CA Businesses: Repeal Workers Rights Law

Backed by Arnie, California employers are trying to gut an innovative law passed last year that gives employees and labor groups greater ability to enforce labor laws in the courts.

Instead of having to wait until an underfunded labor commission looks into a violation, the law allows labor groups to take the case directly to court and collect 25% of the fine usually paid to the state. This is crucial because employers often get away with flagrantly violating labor laws because no one has the staff to prosecute them:

"This law basically privatizes what the state agencies are unable to do because they lack funding," said attorney York. She said the law is one more way "to ensure employers pay workers for all the hours that they work."

The labor commissioner's office counters that it does respond to complaints quickly, but some cases can take months.

"I think there are situations where we are struggling to get supporting documents," explained Dean Fryer, a spokesman for the state labor commissioner.

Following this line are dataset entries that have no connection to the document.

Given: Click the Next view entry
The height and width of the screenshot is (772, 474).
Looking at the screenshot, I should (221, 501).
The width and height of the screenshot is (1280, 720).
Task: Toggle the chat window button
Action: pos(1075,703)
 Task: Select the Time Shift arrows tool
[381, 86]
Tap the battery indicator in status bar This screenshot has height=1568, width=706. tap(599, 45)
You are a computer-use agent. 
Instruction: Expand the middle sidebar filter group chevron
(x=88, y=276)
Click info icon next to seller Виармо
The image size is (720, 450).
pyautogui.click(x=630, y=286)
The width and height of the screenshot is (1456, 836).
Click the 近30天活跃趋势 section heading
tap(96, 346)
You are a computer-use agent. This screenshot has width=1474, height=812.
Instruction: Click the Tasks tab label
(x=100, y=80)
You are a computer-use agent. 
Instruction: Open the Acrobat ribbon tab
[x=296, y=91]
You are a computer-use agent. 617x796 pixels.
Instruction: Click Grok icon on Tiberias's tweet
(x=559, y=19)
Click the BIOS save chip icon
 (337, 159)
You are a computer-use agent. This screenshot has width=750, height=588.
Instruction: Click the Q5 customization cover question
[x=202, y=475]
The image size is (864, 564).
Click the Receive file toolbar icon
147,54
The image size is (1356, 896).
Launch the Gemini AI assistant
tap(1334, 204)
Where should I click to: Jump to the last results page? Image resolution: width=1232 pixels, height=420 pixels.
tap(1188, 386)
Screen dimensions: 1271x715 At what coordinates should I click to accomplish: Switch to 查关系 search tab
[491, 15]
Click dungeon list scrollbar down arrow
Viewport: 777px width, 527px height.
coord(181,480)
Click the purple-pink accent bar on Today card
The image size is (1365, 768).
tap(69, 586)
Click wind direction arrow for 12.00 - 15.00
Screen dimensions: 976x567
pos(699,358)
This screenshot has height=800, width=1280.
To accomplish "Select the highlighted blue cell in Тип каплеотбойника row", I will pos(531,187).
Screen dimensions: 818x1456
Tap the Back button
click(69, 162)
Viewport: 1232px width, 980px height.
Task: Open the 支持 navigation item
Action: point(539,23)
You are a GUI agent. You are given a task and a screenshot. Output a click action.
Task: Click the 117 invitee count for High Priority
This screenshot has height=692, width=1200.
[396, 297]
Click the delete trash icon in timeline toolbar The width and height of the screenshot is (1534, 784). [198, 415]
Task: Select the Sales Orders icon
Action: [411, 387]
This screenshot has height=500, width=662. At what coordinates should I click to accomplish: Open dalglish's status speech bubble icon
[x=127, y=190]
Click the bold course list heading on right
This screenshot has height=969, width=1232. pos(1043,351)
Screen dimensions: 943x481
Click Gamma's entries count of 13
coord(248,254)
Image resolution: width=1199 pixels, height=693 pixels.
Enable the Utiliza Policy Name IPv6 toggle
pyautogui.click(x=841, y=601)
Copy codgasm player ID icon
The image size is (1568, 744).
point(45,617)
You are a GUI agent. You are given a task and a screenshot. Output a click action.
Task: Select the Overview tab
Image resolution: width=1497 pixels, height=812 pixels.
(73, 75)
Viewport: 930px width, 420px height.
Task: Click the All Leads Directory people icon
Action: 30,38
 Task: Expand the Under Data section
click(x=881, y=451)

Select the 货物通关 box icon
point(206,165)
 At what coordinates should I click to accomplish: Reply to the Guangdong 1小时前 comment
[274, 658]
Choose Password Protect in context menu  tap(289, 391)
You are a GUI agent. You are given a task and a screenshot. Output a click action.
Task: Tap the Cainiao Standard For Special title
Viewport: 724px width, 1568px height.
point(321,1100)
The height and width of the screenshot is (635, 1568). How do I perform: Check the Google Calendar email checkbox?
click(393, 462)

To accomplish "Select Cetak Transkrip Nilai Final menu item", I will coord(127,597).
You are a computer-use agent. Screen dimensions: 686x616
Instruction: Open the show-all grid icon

Testimony last year before the Senate Judiciary Committee showed that the Department of Industrial Relations, which oversees the labor commissioner, has failed to effectively enforce violations.

The new law, which took effect Jan. 1, provides a new source of funding for the state's enforcement efforts. Plaintiffs who win cases keep one-fourth of the civil penalties. Another fourth goes to the labor commissioner's office, and one-half goes to the state general fund.

Passage of this law was one of the great achievements for workers rights in California last year and is a model that other states will hopefully copy.

Which is why the business groups want it repealed before it spreads-- you never know, you might actually have businesses forced to obey the law.